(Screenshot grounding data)

[Start of Attachment]

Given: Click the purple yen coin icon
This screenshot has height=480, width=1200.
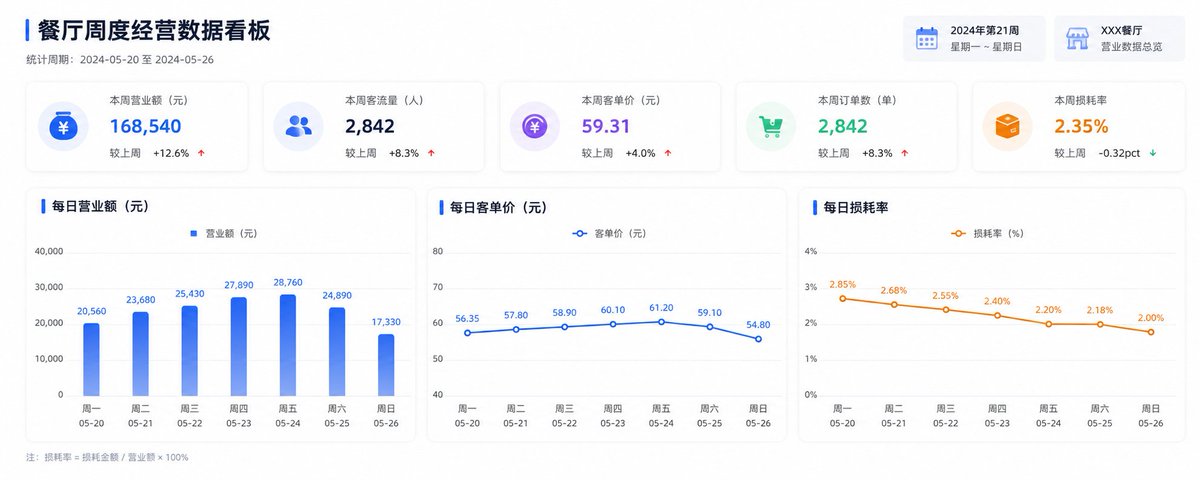Looking at the screenshot, I should tap(534, 126).
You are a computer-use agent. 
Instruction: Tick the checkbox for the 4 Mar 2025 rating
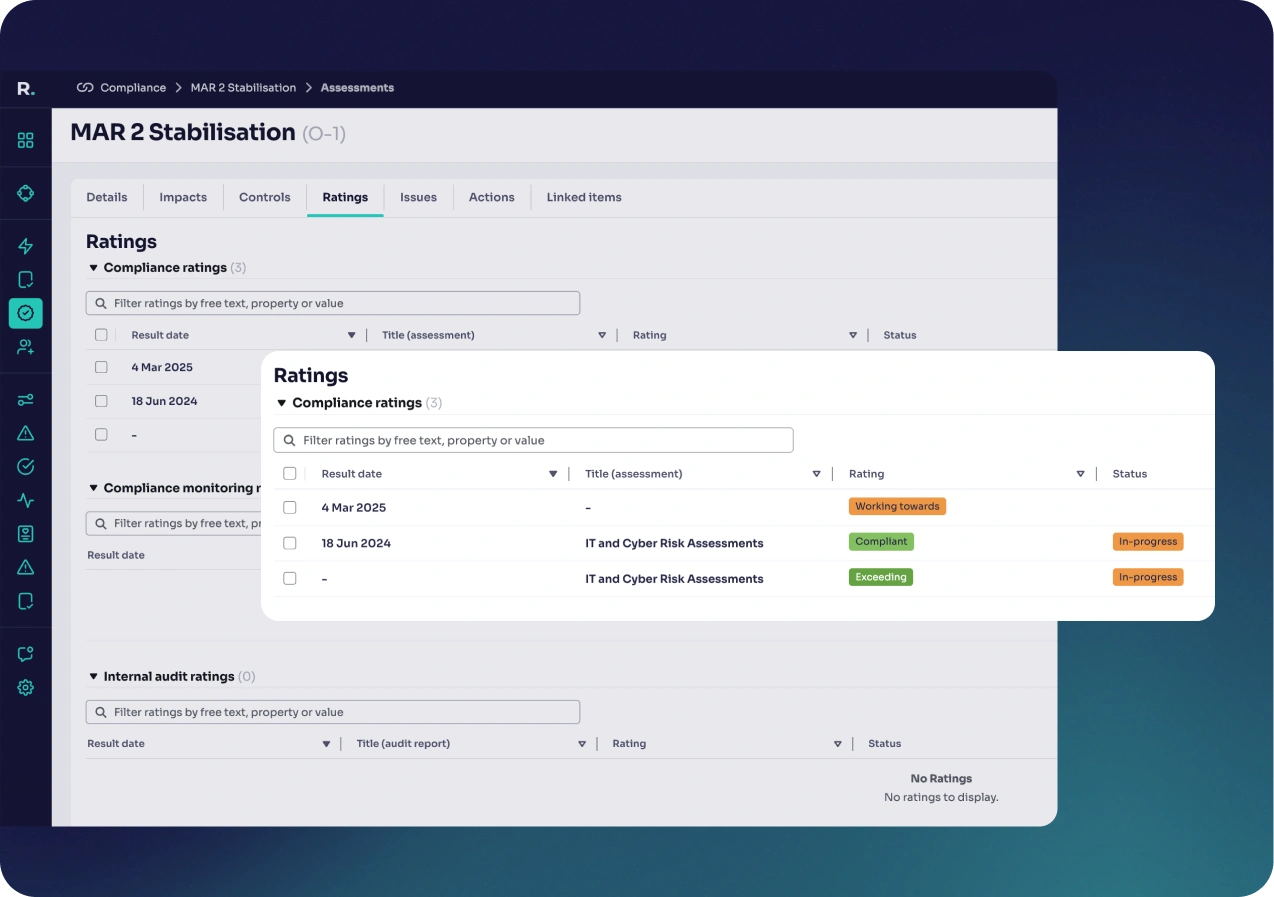click(x=290, y=507)
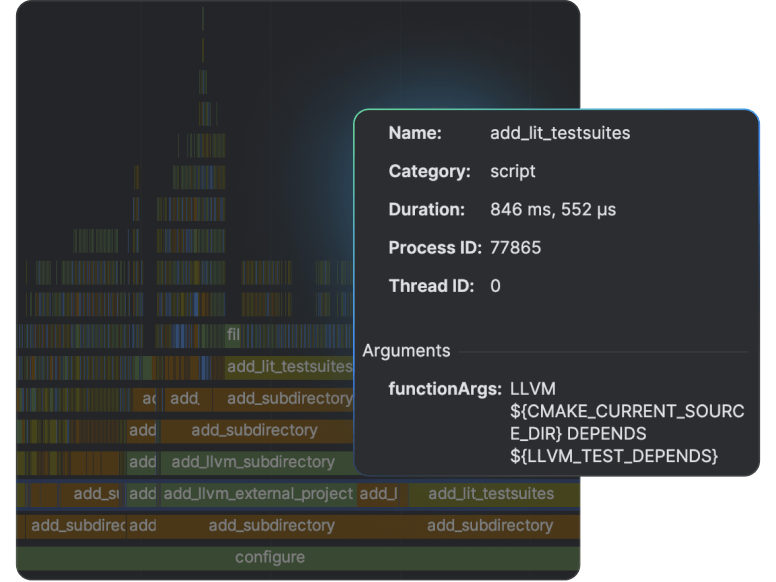The height and width of the screenshot is (582, 776).
Task: Click the Arguments section header
Action: coord(406,351)
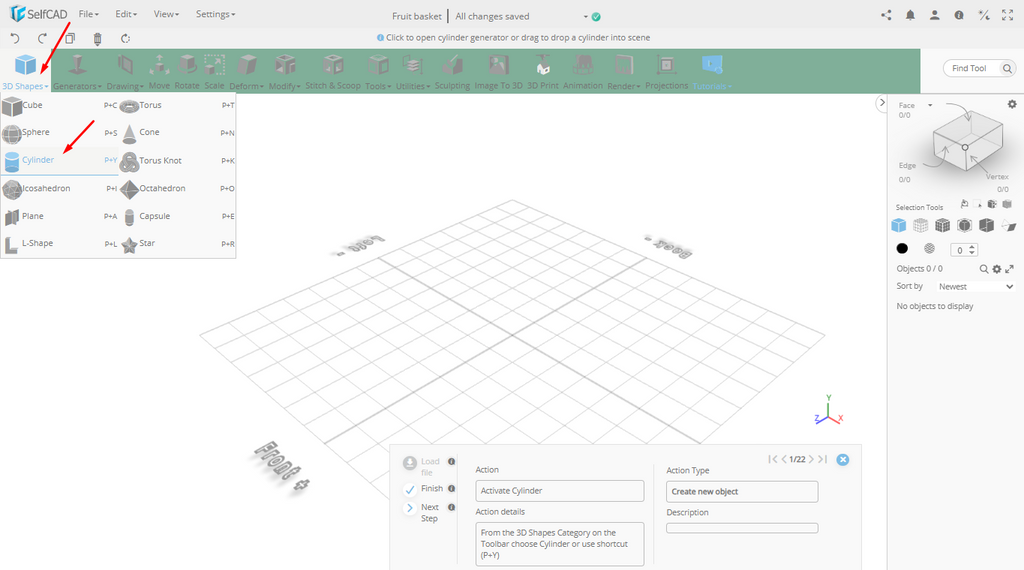
Task: Click the Undo arrow icon
Action: point(15,38)
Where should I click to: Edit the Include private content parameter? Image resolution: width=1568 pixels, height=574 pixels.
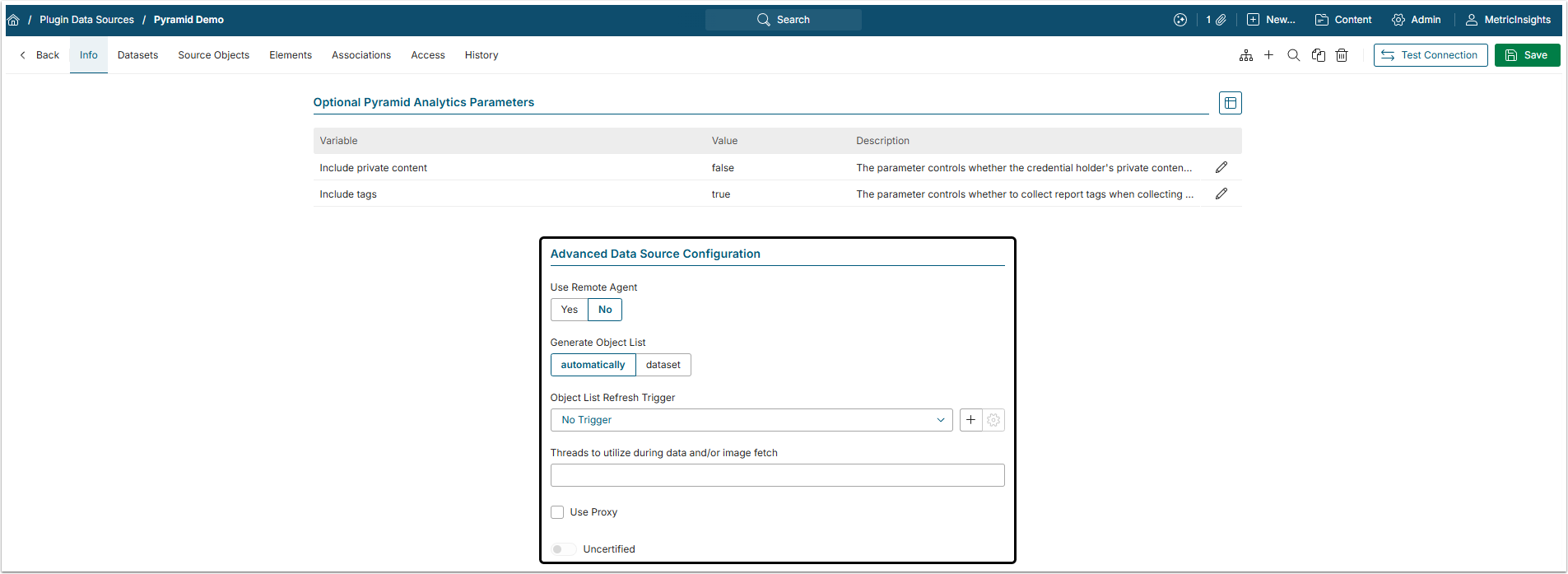point(1221,167)
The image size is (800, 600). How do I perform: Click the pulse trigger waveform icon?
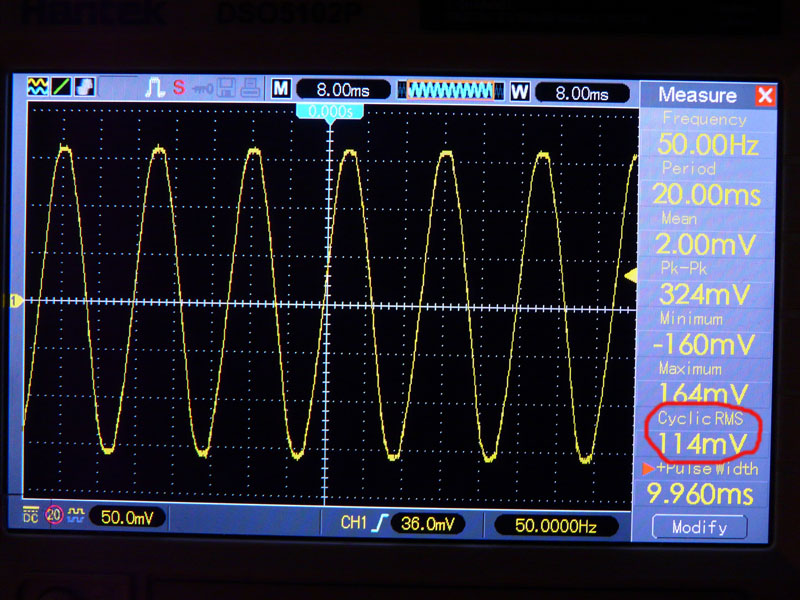point(155,88)
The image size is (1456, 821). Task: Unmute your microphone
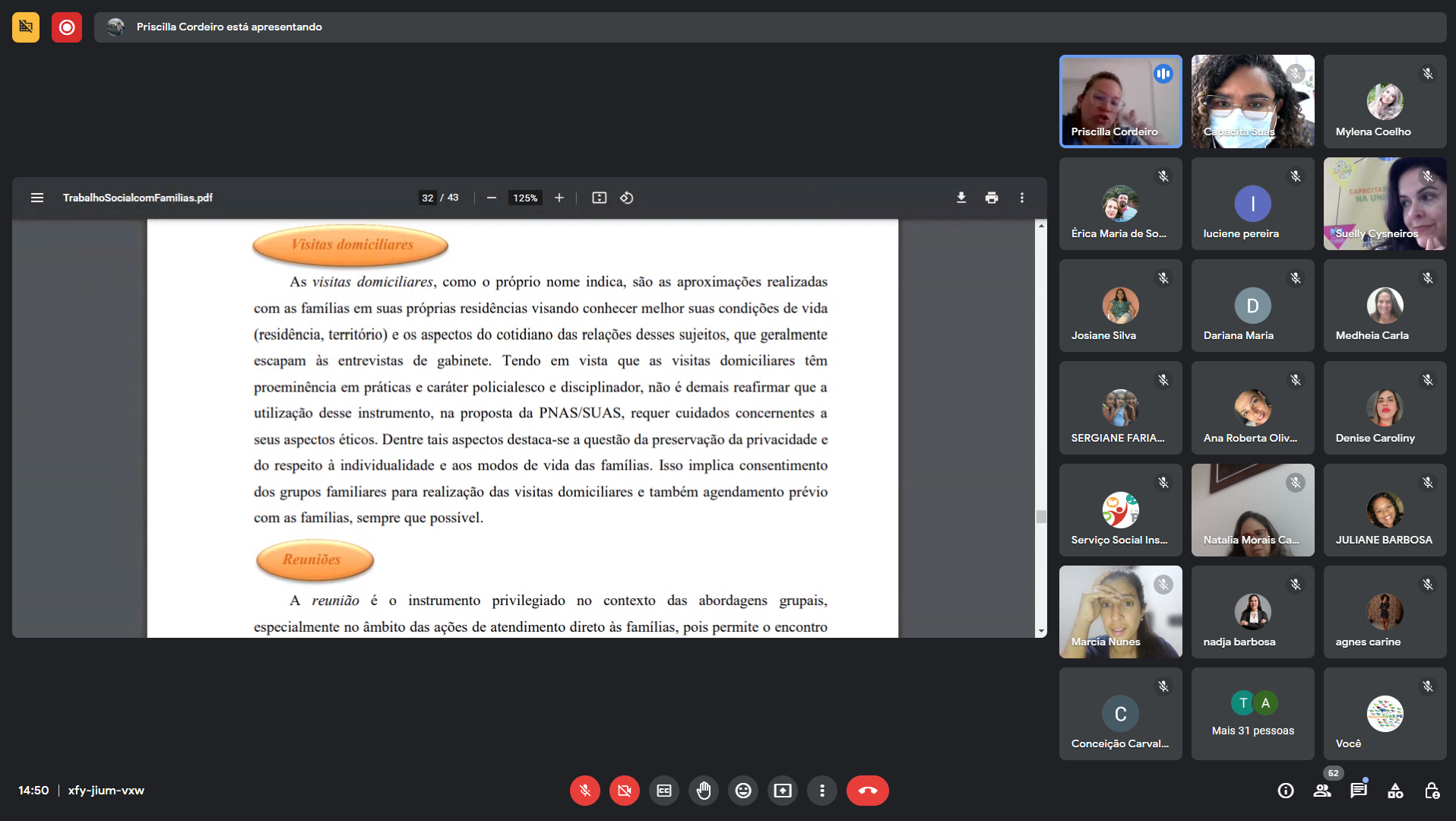click(x=585, y=791)
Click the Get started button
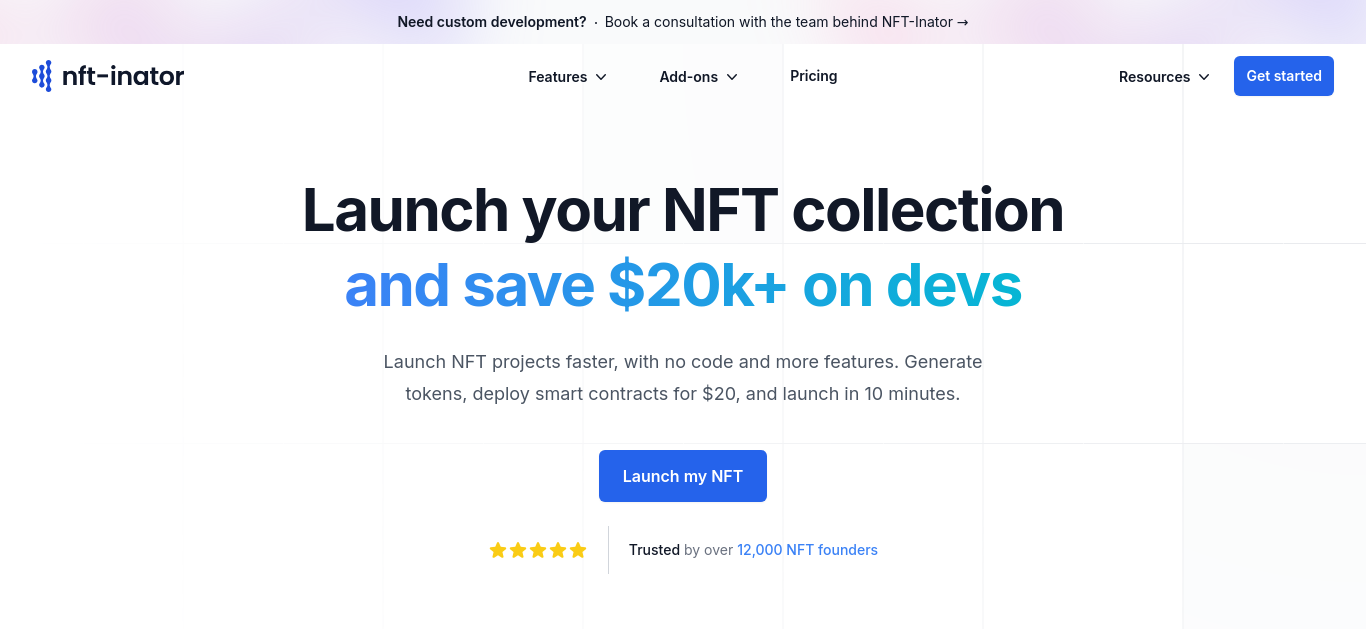Screen dimensions: 1366x629 point(1284,76)
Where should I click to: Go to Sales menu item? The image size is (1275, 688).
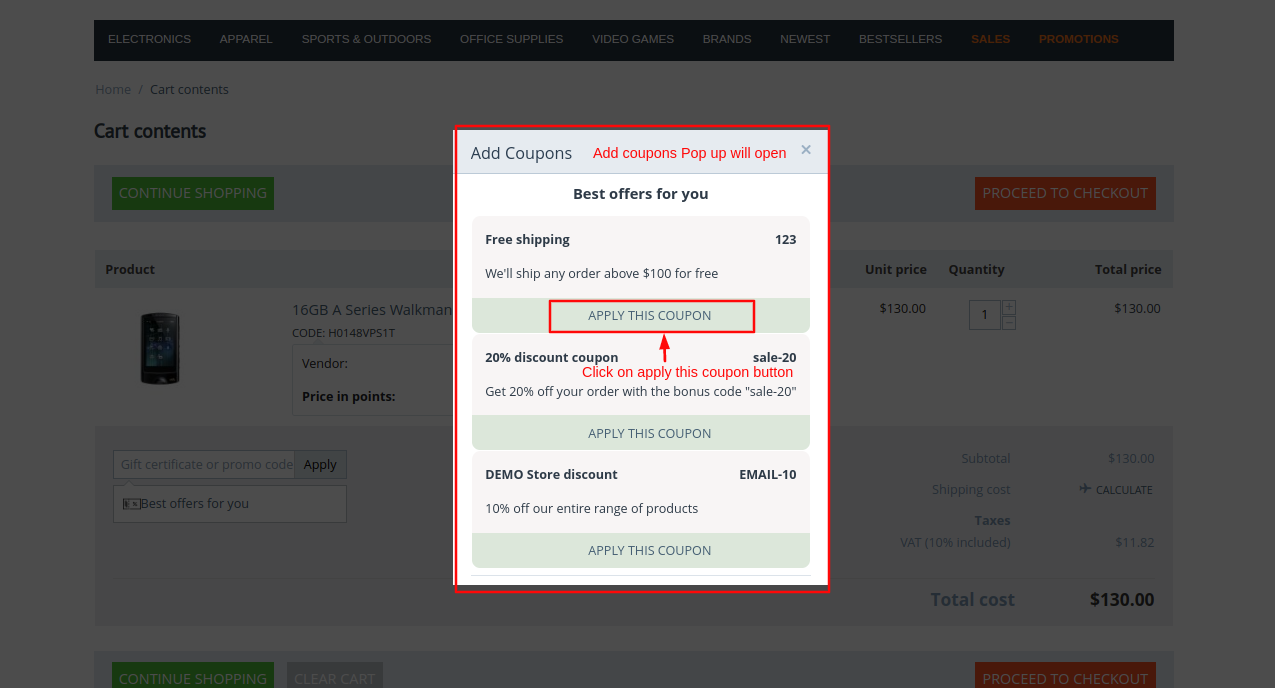990,39
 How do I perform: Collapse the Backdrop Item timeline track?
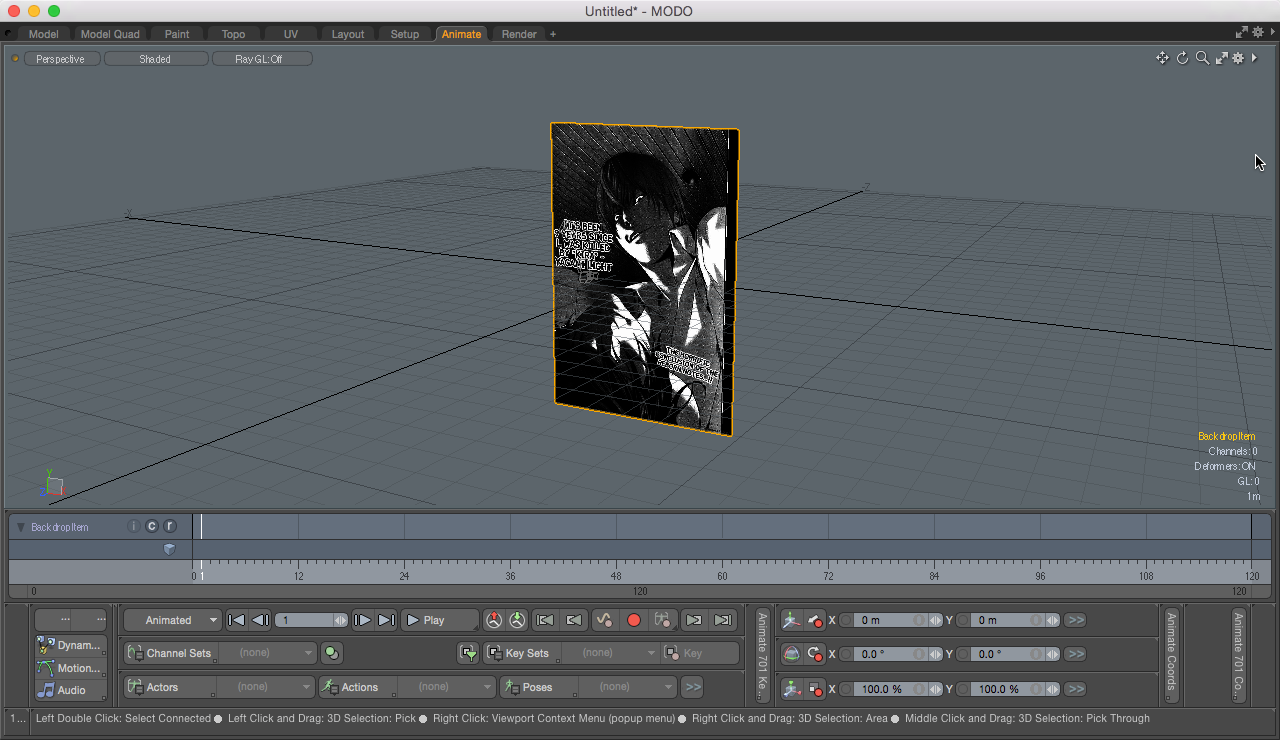click(x=20, y=527)
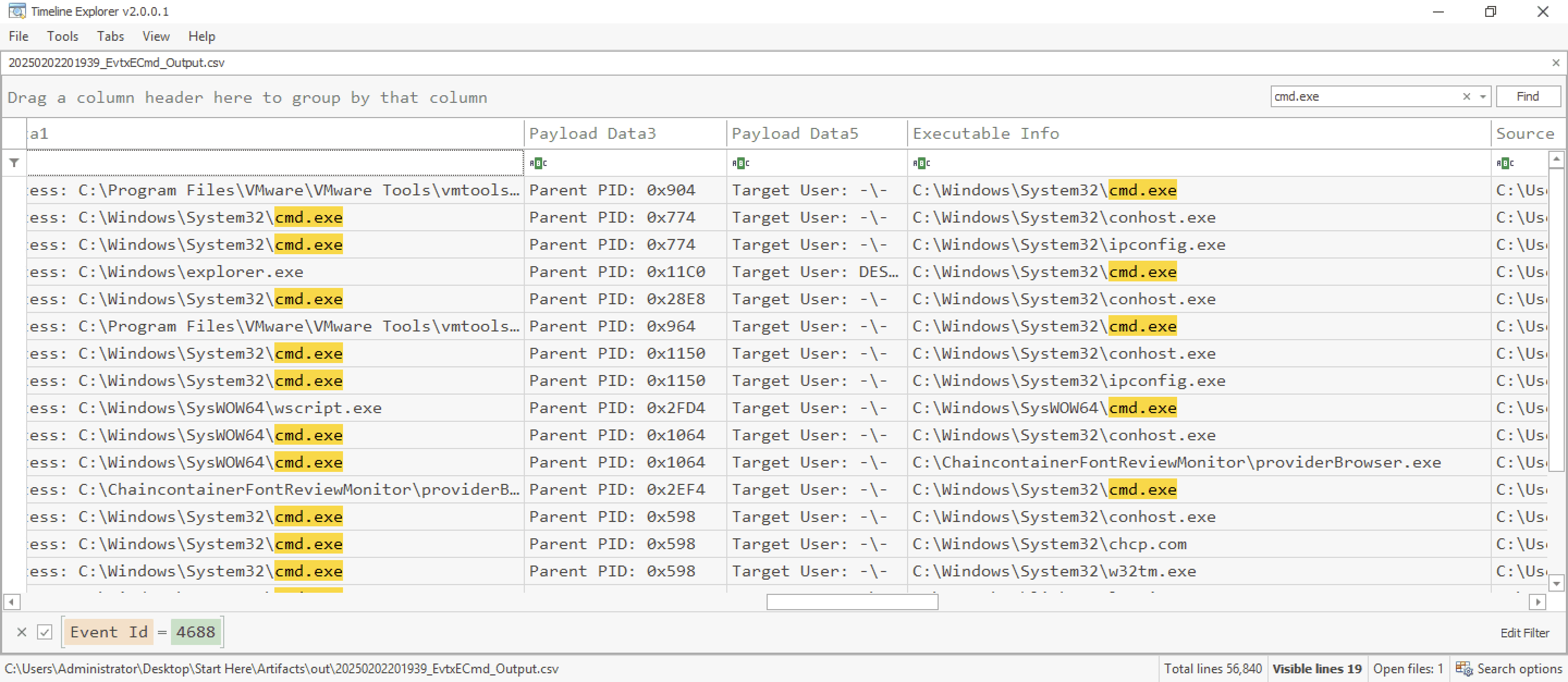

[End of Attachment]

§ Task to carry out:
Give back all entries exactly. No pictures belong in the copy.

§ Response for this exercise:
Given: Click the purple yen coin icon
This screenshot has height=480, width=1200.
Looking at the screenshot, I should tap(534, 126).
You are a computer-use agent. 
Instruction: Tick the checkbox for the 4 Mar 2025 rating
click(x=290, y=507)
The height and width of the screenshot is (582, 776).
Task: Click the Arguments section header
Action: coord(406,351)
Task: Click the Undo arrow icon
Action: point(15,38)
Where should I click to: Edit the Include private content parameter? Image resolution: width=1568 pixels, height=574 pixels.
point(1221,167)
The image size is (800, 600). How do I perform: Click the pulse trigger waveform icon?
point(155,88)
The image size is (1456, 821). Task: Unmute your microphone
click(x=585, y=791)
Click the Get started button
Screen dimensions: 1366x629 point(1284,76)
Where should I click to: Go to Sales menu item? The image size is (1275, 688).
990,39
 How do I perform: Collapse the Backdrop Item timeline track?
click(x=20, y=527)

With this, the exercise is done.